AUSTIN –Texas Public Policy Foundation’s Distinguished Senior Fellow-in-Residence and Director of the Armstrong Center for Energy & the Environment Kathleen Hartnett White and Fueling Freedom Project Director Doug Domenech issued the following statements on Texas Commission on Environmental Quality (TCEQ) Chairman Dr. Bryan Shaw’s testimony before the U.S. House Committee on Science, Space, and Technology Environment Subcommittee hearing on State Perspectives: How EPA’s Power Plan Will Shut Down Power Plants:

“As a former Chairman of TCEQ, I applaud Chairman Shaw’s testimony identifying the futility, incoherence, and implausibility of EPA’s carbon rule known as the Clean Power Plan,” said White. “As his testimony clearly points out, it is appalling that EPA aims to justify this unprecedented arrogation of federal power to re-engineer the nation’s system of electric power because it would help the President seal a binding global agreement on climate change at the UN’s climate summit in Paris. Dismembering the marvel that is our intricate, well-functioning electric system is far beyond the regulatory authority to protect air quality that the U.S. Congress delegated to EPA.”

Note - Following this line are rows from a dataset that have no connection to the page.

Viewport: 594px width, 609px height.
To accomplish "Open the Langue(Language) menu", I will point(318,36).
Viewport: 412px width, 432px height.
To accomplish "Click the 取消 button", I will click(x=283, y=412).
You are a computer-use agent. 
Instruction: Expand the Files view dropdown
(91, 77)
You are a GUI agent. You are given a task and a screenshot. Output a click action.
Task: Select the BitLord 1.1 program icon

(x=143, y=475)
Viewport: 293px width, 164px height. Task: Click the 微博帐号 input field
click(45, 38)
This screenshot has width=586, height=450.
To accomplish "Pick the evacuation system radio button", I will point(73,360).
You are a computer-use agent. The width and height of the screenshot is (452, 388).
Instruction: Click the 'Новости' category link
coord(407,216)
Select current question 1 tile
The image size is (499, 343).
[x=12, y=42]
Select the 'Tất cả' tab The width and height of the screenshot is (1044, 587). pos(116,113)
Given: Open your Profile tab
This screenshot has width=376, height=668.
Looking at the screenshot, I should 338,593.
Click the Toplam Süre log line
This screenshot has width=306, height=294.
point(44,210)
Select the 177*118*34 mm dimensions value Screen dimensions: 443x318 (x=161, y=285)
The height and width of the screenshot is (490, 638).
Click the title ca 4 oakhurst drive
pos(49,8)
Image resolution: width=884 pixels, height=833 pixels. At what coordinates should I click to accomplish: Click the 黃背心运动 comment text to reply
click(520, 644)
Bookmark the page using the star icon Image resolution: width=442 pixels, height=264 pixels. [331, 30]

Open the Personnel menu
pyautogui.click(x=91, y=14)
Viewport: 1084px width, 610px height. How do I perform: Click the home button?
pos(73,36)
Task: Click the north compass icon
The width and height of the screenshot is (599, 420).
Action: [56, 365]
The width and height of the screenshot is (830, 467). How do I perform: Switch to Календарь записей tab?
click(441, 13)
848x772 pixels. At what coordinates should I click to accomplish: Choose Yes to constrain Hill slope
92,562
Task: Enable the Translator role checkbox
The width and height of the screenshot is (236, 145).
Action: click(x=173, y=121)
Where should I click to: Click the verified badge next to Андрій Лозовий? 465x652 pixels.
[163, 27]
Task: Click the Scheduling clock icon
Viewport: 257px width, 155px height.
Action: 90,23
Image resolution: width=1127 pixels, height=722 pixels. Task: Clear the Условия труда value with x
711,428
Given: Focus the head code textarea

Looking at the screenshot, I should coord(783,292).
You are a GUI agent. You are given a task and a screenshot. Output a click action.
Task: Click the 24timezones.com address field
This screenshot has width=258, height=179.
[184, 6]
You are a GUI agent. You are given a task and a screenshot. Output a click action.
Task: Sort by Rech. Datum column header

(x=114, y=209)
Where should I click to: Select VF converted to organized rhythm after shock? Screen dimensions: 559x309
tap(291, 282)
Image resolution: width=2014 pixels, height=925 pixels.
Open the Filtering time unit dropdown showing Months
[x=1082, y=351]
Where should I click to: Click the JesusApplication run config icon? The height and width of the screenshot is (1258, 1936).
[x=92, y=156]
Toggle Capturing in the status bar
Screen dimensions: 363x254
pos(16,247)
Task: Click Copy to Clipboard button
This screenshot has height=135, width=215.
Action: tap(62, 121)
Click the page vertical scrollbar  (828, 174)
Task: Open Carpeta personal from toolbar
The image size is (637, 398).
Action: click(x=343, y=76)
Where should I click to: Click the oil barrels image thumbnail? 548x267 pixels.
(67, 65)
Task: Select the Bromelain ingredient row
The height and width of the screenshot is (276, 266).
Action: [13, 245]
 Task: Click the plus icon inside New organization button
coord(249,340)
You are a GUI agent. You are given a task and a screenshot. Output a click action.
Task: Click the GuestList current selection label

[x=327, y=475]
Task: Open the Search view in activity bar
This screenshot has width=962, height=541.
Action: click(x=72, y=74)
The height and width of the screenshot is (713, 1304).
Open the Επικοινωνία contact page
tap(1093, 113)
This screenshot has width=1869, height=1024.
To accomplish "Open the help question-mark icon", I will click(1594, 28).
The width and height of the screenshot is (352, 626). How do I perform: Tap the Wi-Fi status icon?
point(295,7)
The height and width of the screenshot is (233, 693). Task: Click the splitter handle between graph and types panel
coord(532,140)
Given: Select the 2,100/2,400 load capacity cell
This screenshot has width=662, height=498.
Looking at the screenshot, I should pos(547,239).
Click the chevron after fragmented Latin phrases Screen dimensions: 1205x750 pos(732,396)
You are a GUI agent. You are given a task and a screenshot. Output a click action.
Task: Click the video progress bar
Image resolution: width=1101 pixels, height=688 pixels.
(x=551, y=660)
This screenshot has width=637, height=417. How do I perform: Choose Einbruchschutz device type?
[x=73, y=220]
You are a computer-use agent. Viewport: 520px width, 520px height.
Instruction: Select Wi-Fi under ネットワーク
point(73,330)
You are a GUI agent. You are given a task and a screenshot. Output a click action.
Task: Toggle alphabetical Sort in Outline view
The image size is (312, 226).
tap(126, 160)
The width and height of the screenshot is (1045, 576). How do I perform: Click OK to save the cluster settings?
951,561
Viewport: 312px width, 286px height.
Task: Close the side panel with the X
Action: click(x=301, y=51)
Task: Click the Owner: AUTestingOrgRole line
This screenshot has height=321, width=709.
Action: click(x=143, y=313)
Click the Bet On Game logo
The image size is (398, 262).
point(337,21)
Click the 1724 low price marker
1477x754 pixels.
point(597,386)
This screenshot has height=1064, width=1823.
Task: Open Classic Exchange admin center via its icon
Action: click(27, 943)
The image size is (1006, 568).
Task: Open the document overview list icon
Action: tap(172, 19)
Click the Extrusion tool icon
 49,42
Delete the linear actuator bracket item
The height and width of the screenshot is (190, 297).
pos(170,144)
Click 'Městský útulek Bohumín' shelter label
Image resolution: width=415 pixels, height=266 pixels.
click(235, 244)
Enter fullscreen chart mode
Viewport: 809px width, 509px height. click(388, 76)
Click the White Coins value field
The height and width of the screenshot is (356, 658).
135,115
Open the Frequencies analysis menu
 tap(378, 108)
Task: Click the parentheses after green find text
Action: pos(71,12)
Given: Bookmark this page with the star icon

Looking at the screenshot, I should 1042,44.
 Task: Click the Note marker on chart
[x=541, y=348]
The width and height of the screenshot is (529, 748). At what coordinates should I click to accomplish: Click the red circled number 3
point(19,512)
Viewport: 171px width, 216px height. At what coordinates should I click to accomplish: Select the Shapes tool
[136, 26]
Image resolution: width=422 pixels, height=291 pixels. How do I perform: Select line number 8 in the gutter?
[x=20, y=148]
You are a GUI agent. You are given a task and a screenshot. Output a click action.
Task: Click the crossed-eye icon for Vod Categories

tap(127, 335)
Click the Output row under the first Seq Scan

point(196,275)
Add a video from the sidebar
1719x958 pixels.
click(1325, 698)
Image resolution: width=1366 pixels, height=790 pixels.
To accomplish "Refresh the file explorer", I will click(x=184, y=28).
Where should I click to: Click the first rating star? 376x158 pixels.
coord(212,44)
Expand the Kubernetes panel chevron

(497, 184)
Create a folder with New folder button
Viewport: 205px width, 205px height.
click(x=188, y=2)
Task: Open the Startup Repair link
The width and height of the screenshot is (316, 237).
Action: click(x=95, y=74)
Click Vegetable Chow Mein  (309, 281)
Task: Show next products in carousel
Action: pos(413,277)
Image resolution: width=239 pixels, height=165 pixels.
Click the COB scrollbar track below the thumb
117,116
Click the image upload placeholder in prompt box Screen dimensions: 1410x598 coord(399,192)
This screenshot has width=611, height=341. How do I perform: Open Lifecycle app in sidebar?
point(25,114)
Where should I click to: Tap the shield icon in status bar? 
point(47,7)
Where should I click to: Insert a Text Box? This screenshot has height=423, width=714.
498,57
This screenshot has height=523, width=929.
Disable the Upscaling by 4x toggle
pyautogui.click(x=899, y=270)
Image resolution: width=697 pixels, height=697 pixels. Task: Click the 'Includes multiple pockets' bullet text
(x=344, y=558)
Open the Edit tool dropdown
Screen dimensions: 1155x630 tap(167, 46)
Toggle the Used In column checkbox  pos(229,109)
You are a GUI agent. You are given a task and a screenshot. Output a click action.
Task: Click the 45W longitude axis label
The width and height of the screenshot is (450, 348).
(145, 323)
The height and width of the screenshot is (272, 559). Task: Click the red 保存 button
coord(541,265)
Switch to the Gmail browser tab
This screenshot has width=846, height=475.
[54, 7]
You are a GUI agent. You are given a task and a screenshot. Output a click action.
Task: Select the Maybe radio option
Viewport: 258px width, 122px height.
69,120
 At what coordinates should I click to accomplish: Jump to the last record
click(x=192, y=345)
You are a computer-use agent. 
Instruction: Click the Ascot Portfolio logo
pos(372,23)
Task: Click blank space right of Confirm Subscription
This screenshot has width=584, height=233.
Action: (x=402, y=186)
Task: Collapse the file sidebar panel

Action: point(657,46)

“We applaud Chairman Shaw’s strong and principled stand for sound science and the citizens of Texas,” said Domenech. “He is correct that this EPA rule lacks a legal and scientific basis, and in the end is ‘all pain for no gain.’ In fact, EPA’s method for determining the ‘Best System of Emission Reduction’ in the rule marks a radical departure from historical practice, and the plain language of the Clean Air Act.

“EPA is setting standards for existing power plants based on the method of electric generation they prefer, not on the control technology or methods that can be feasibly applied to existing sources. The rule does not provide a single quantifiable climate benefit, and EPA is deceiving the American public by ‘wildly inflating’ the economic benefits of the rule. Many of the claimed health benefits from the rule are actually ‘co-benefits’ from reductions of non-greenhouse gas pollutants already regulated under other rules.”
 
The Clean Power Plan will require Texas to prepare a plan by next September to reduce carbon dioxide 33.5 percent from electric power sector by 2030.  Experts, including Dr. Shaw, have determined the plan is expensive, unworkable, and illegal.

The Honorable Kathleen Hartnett White is a Distinguished Senior Fellow-in-Residence and the Director of the Armstrong Center for Energy & the Environment. She is also former Chairman for the Texas Commission on Environmental Quality (2001-2007).
 
The Honorable Doug Domenech is Director of the Fueling Freedom Project at the Texas Public Policy Foundation. Domenech most recently served as Secretary of Natural Resources for the Commonwealth of Virginia and served as White House Liaison and deputy chief of staff at the U.S. Department of the Interior.

The Texas Public Policy Foundation is a non-profit, free-market research institute based in Austin, Texas.